→ QUÉ HAY QUE HACER
1) En el texto sobre los regalos, ¿qué dos tipos de regalos se nos revelan el día del momento epifánico?
2) Transcribe del texto sobre los regalos todo lo que va desde "Cuando somos pequeños" hasta "profesores del colegio).", sin cambiar nada.
3) Continúa el texto sobre los regalos a partir de su última frase.

→ FRAGMENTO FACILITADO
---
Cuando somos pequeños y todo cuanto tenemos para adquirir regalos
a los seres queridos es la imaginación, preparamos con nuestras propias manitas
una extensa serie de objetos más o menos decorativos que llenarán las
habitaciones de padres, abuelos y familiares diversos. Desde los socorridos
collares de macarrones hasta los espejos pintados que, por supuesto, qué duda
cabe, mamá tiene que colgar en su dormitorio porque no hay, ni jamás habrá,
otro espejo más bonito en el que mirarse cada mañana. La voluntariedad no tiene
límite (aunque deba estirarse con la complicidad de los profesores del colegio).
Artísticos ceniceros, llaveros, jarrones, portafotos, imanes de nevera,
marcapáginas o pañitos de petit point
que dejan a cualquier tapiz medieval a la altura del betún.
A medida que crecemos, también lo hace nuestro poder
adquisitivo, aunque solo sea gracias a pagas y ocasionales donaciones. El
dinero que no acaba invertido en nuestros pequeños caprichos (o no tan pequeños
en algunos casos, como los libros) se guarda para comprar regalos “de mayores”.
Ya empiezan los resabios y las miraditas de desdén hacia la candidez de la
primera infancia, y se quiere llegar cuanto antes a ese estado de “ser mayor”,
esa meta de la que pensamos que la independencia y libertad son el mayor
premio. Seguimos siendo cándidos, obviamente; desde la distancia las
proporciones suelen parecer engañosas. Así, viene esa otra amplia gama de
objetos comprados que nos granjearán sonrisas agradecidas y fascinadas.
Asequibles ceniceros, llaveros, portafotos, imanes de nevera, marcapáginas… o,
ya puestos, un libro, que nunca hay suficientes.
Un día llega ese momento epifánico en el que se te revela la naturaleza de los regalos, una naturaleza doble y en muchas ocasiones tramposa: hay regalos por compromiso y regalos con intención, y a veces coinciden y otras veces no. Para entonces, ya estás inmerso en esa corriente oleaginosa que marca fechas en el calendario, estándares de dedicación, márgenes de gasto y niveles de satisfacción según los casos. Intenta arrastrarte, quieras o no, y la edad adulta no te hace más fuerte ante eso. Solo te queda el recurso de buscar un huequecito donde poder plantarte, mientras la corriente te sobrepasa y sigue su curso, y pensar en la forma de rebelarte, aunque sea a pequeña escala.
---
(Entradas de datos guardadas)
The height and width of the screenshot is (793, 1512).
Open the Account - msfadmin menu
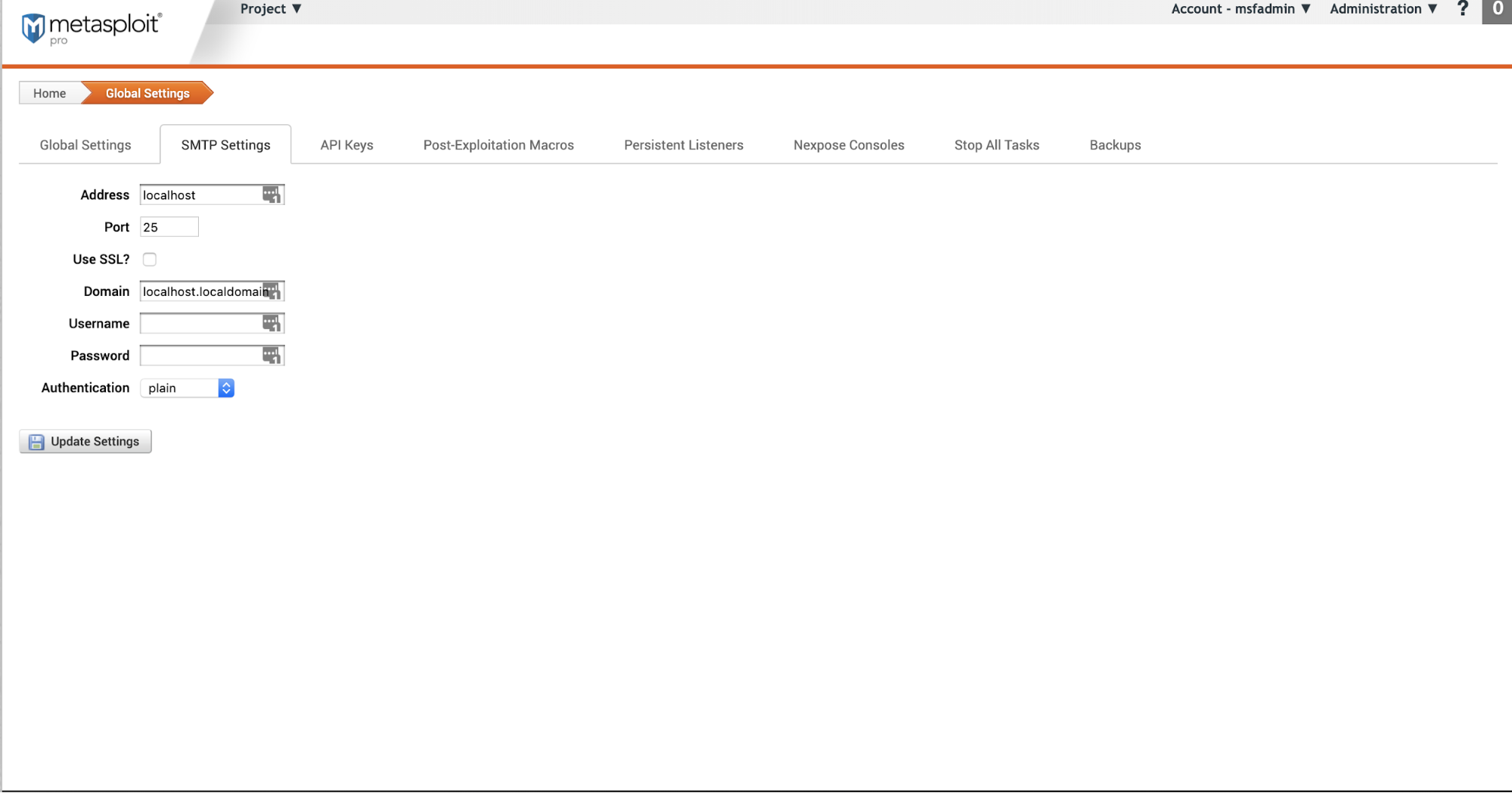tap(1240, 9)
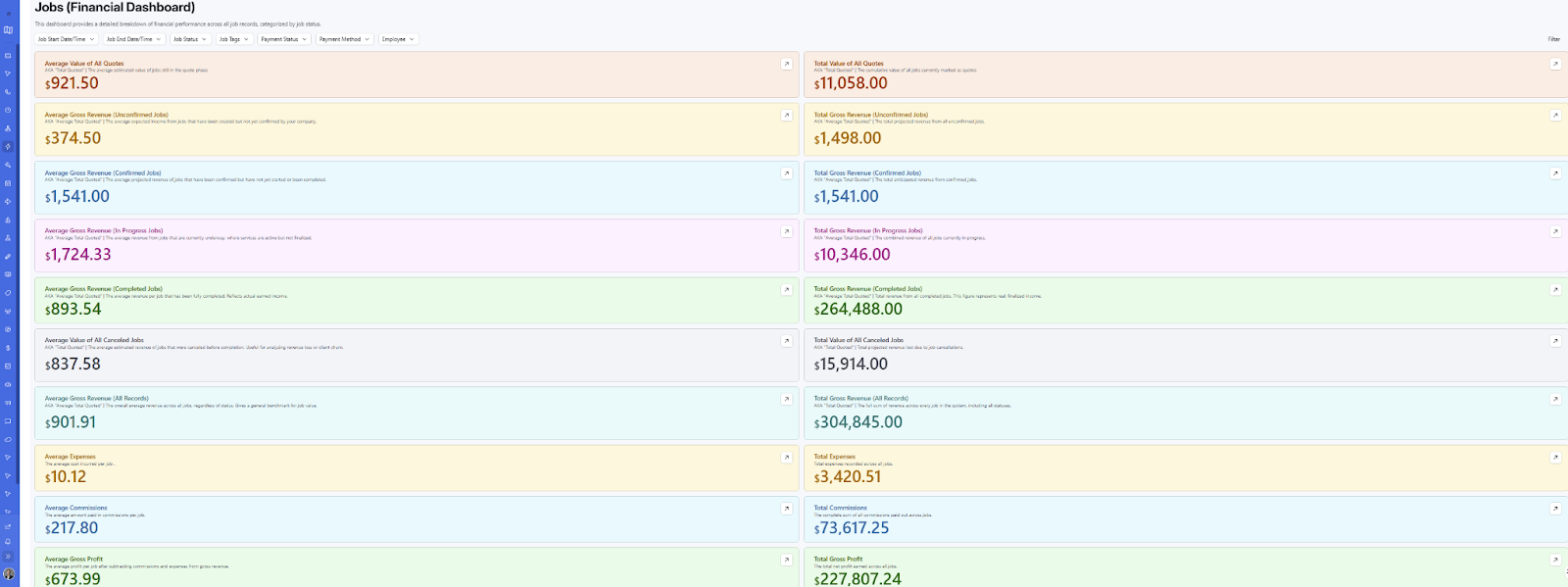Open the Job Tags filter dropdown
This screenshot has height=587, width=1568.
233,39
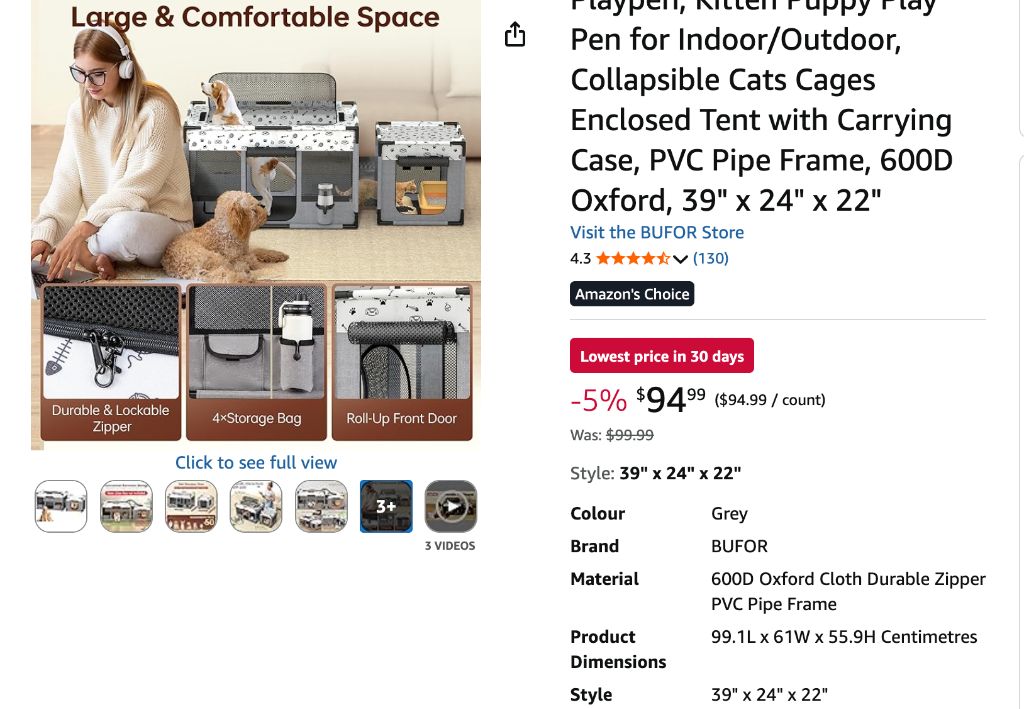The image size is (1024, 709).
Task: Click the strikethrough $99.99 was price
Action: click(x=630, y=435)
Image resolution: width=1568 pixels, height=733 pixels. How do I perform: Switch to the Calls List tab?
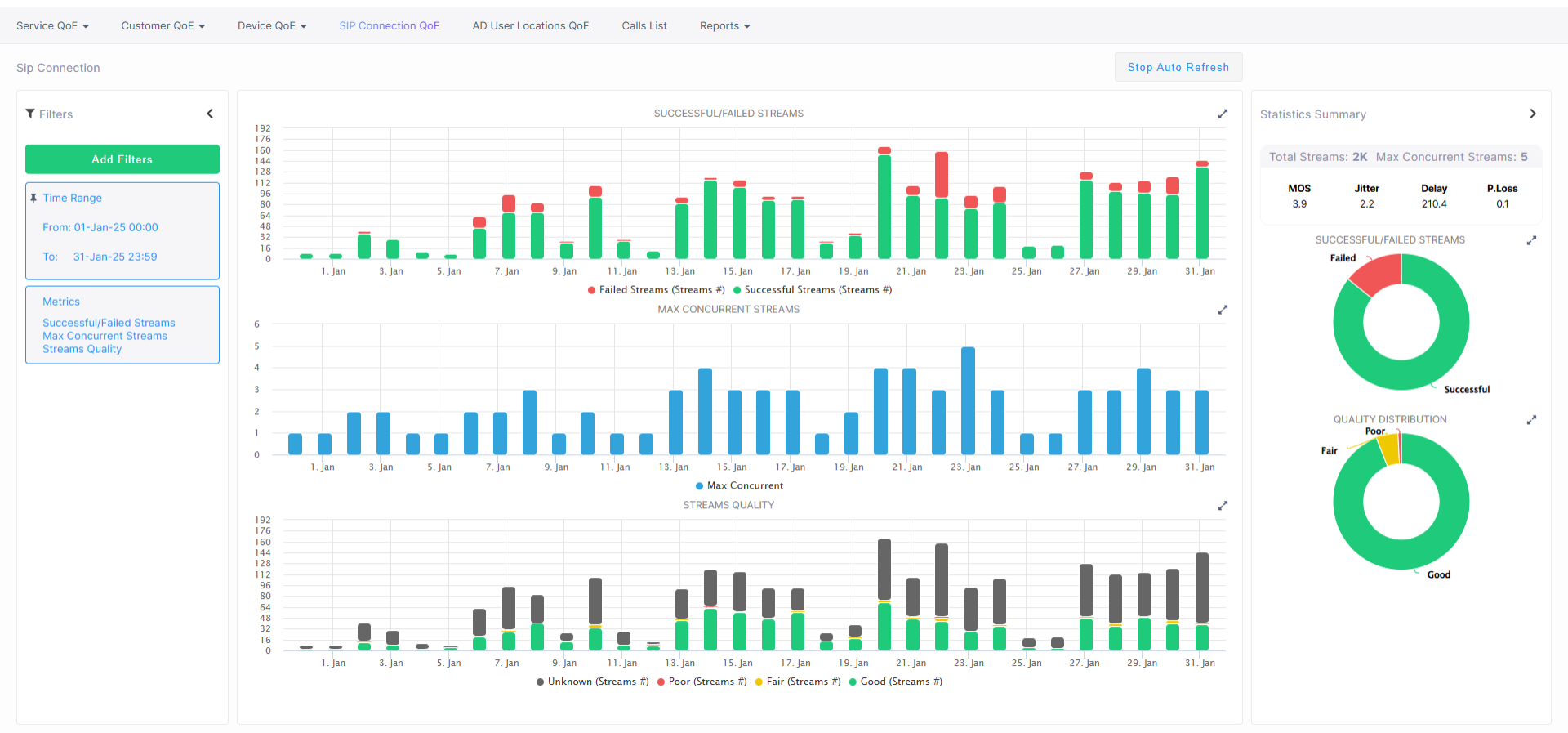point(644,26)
---
→ RESULTADOS EN ORDEN
1) Los regalos por compromiso y los regalos con intención.

2)
Cuando somos pequeños y todo cuanto tenemos para adquirir regalos
a los seres queridos es la imaginación, preparamos con nuestras propias manitas
una extensa serie de objetos más o menos decorativos que llenarán las
habitaciones de padres, abuelos y familiares diversos. Desde los socorridos
collares de macarrones hasta los espejos pintados que, por supuesto, qué duda
cabe, mamá tiene que colgar en su dormitorio porque no hay, ni jamás habrá,
otro espejo más bonito en el que mirarse cada mañana. La voluntariedad no tiene
límite (aunque deba estirarse con la complicidad de los profesores del colegio).

3)
Atrás quedaron los tiempos de la plastilina, el papier mâché o el bastidor de bordados… ¿pero por qué no retomarlos? Regalar algo hecho con nuestras propias manos no suele suponer un gran desembolso (algo que se agradece en estos tiempos), pero sí implica un alto grado de entrega personal (que también es de agradecer, siempre). Y se da rienda suelta a la creatividad. Ese talento para el dibujo volcado en un cuadrito que evoca recuerdos comunes o en unos recortables para niños o nostálgicos. Esa habilidad en la cocina convertida en tarros y latas llenos de confites, mermeladas o trufas que saben a diversión. Esa destreza en las manos que, “en dos patadas”, se han sacado de la bolsa de costura el gorro que será tu favorito toda la vida. La fotografía de un instante feliz, el modelado de un deseo, componer una melodía, grabar una canción, escribir un poema o una historia, engarzar collares y pulseras, decorar espejos o, ¿por qué no?, mejorar la técnica en la confección de ceniceros, llaveros, portafotos, imanes de nevera, marcapáginas, etc. Artesanía en estado puro.
Quizá no todos lo vayan a apreciar, es cierto. Eso de «el detalle (o la intención) es lo que cuenta» es solo una frase que, a menudo, se suelta en tono irónico o resignado. A la hora de la verdad, sin embargo, tú ya sabes con quién no malgastar tu tiempo y en quién la gratitud es sincera. Y, cuando el calendario marca una fecha (al margen queda el auténtico regalo que es «vi esto y pensé en ti»), te lanzas a entregar una parte de tu persona. La sonrisa al recogerlo, las palabras al valorarlo, solo eso, es también el más personal de los regalos que te gusta recibir*.